这个网络与原始门控网络的区别在于它添加了一个噪声线性层，它允许模型在路由决策时引入随机性，这有助于提高模型的泛化能力。

创建稀疏混合专家模块

这个过程的主要方面涉及门控网络的输出。在获取这些结果后，对于给定的token，将top k值有选择地与对应top-k专家的输出相乘。这种选择性乘法形成了一个加权求和，构成了SparseMoe块的输出。这个过程的关键和具有挑战性的部分是避免不必要的乘法。只对top_k专家进行前向传播，然后计算这个加权求和是至关重要的。如果为每个专家都执行前向传播，那就失去了使用稀疏MoE的意义，因为这样它就不再稀疏了。

class SparseMoE(nn.Module):
    """ 实现稀疏混合专家模型（Sparse MoE） """

    def __init__(self, n_embed, num_experts, top_k):
        super(SparseMoE, self).__init__()
        # 初始化路由器（Router），用于决定输入数据应该路由到哪些专家
        # 相当于一个门控网络
        self.router = NoisyTopkRouter(n_embed, num_experts, top_k)
        # 初始化一组专家，每个专家都是一个Expert模块
        self.experts = nn.ModuleList([Expert(n_embed) for _ in range(num_experts)])
        # top_k表示每个输入样本将被路由到的前k个专家
        self.top_k = top_k

    def forward(self, x):
        # 路由器计算路由权重和选择的专家索引
        gating_output, indices = self.router(x)
        # 初始化最终输出张量，其形状与输入相同
        final_output = torch.zeros_like(x)

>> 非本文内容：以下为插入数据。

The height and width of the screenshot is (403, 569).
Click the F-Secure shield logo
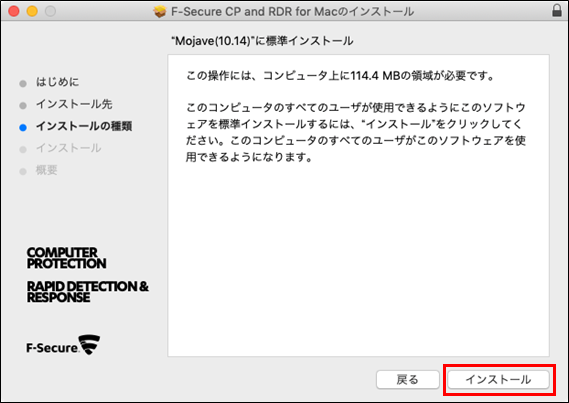(89, 345)
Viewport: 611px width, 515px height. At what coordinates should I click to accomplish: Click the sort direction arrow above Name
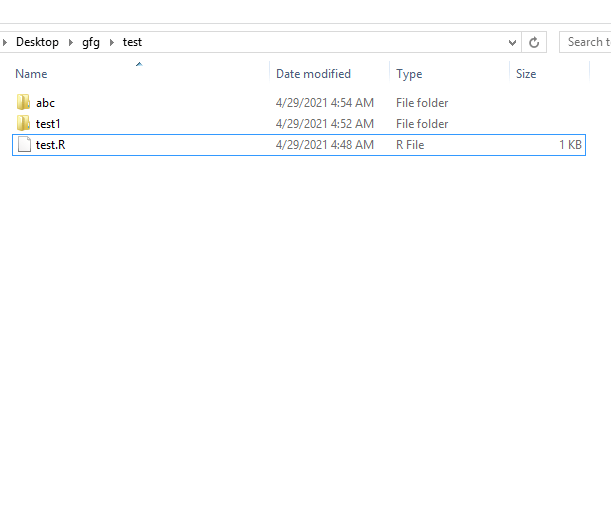pyautogui.click(x=139, y=64)
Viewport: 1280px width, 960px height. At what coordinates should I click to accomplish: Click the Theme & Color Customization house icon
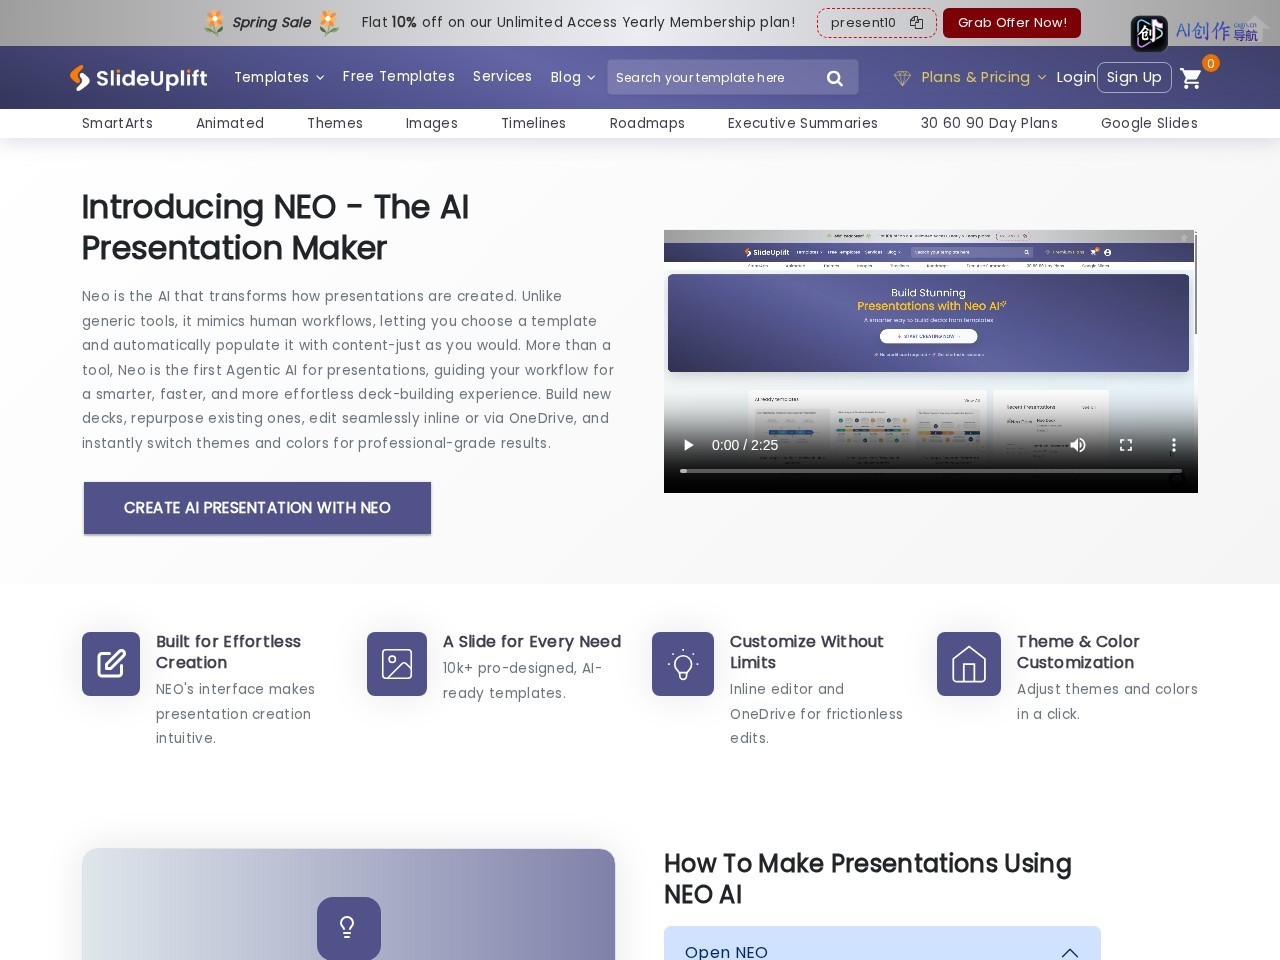click(969, 663)
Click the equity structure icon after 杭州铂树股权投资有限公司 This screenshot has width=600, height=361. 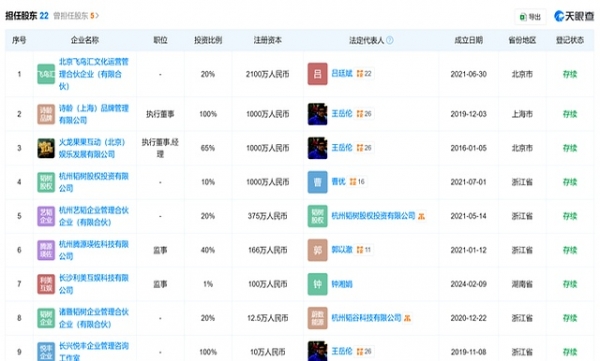[421, 216]
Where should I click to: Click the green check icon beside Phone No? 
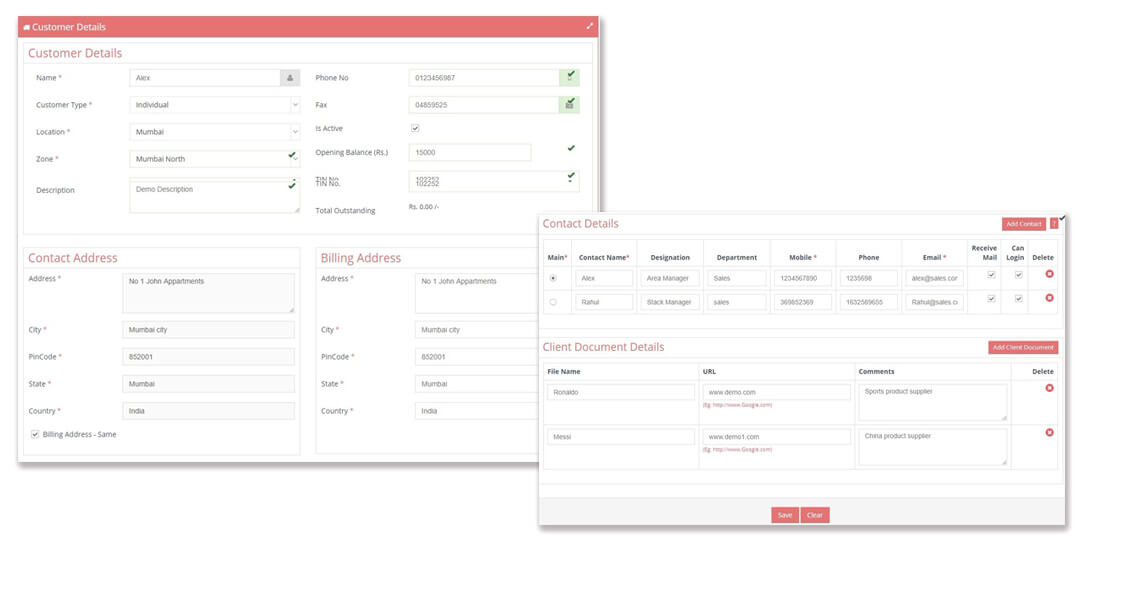click(x=570, y=77)
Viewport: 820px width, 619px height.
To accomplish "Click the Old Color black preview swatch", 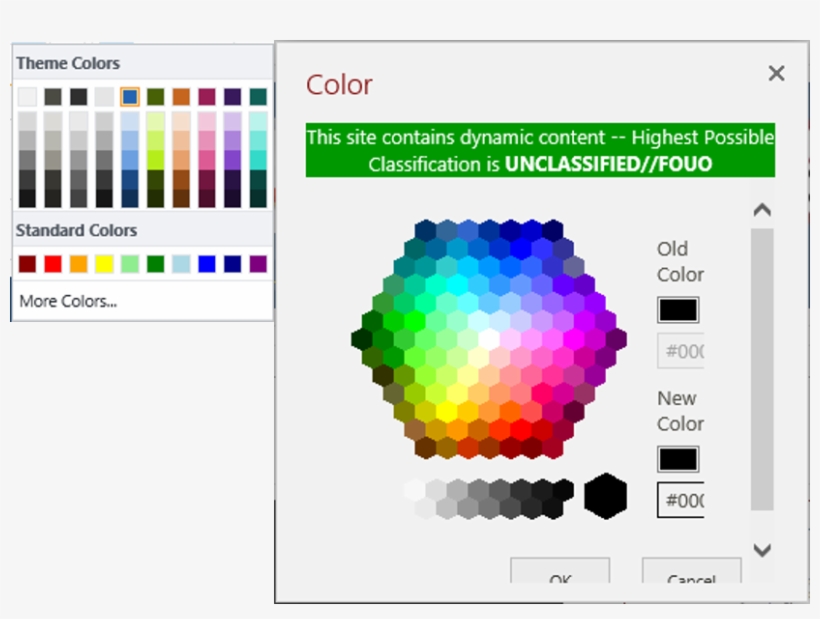I will 678,310.
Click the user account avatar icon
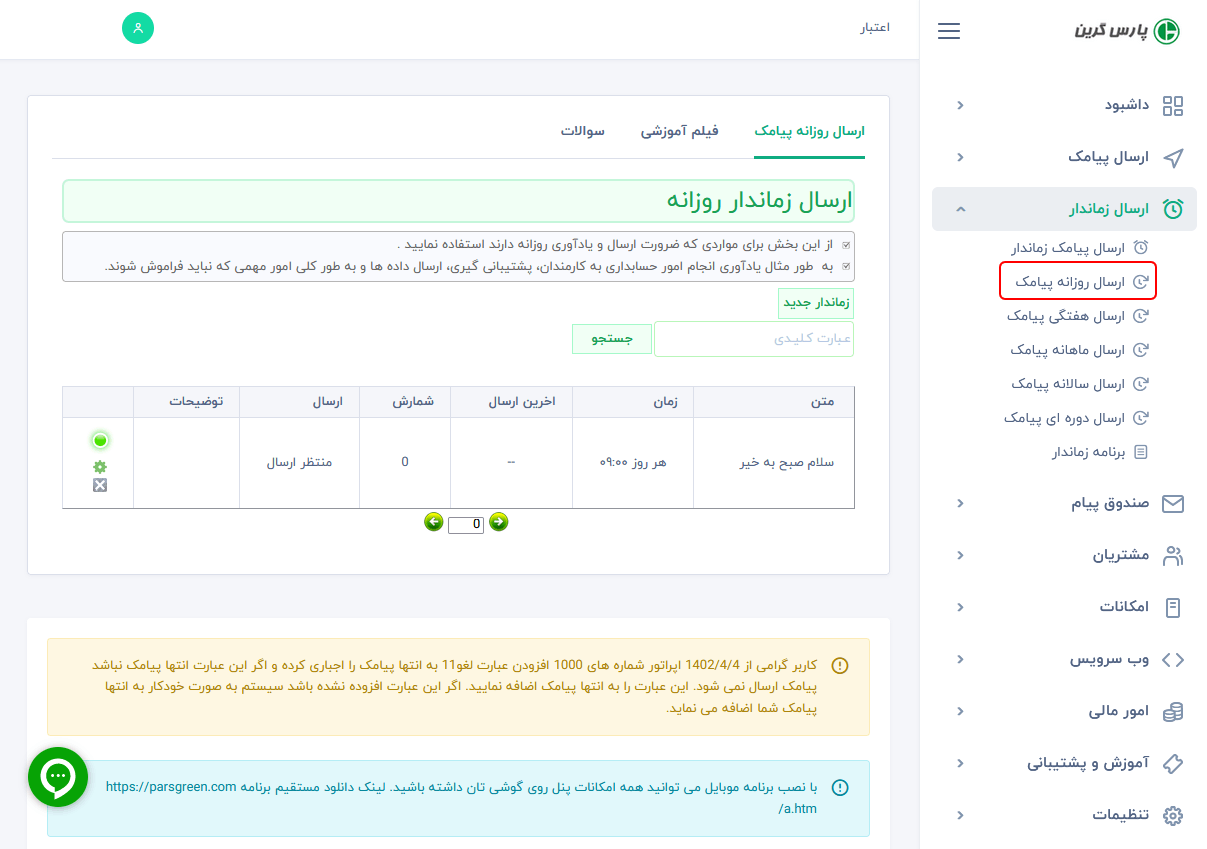1207x849 pixels. [x=138, y=29]
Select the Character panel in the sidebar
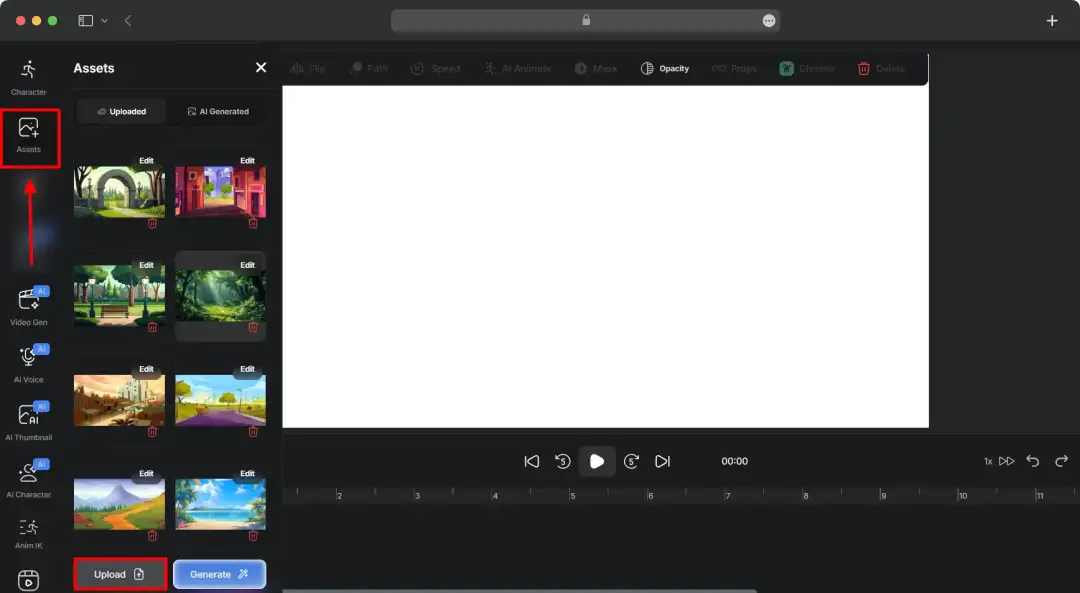 28,75
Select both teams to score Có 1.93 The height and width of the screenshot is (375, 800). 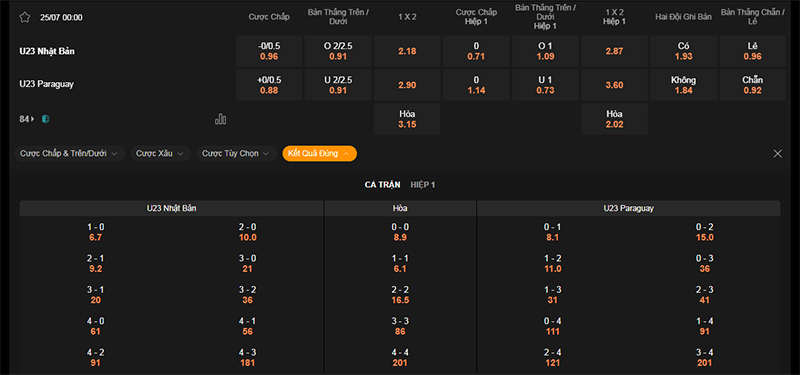point(684,51)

        # 将输入和路由权重重塑为二维张量，以便于批量处理
        flat_x = x.view(-1, x.size(-1))
        flat_gating_output = gating_output.view(-1, gating_output.size(-1))

        # 并行处理每个专家
        for i, expert in enumerate(self.experts):
            # 创建一个布尔掩码，表示当前专家是否在top-k内
            expert_mask = (indices == i).any(dim=-1)
            flat_mask = expert_mask.view(-1)

            # 如果有数据需要路由到当前专家
            if flat_mask.any():
                # 提取需要路由到当前专家的输入数据
                expert_input = flat_x[flat_mask]
                # 将输入数据传递给专家并获取输出
                expert_output = expert(expert_input)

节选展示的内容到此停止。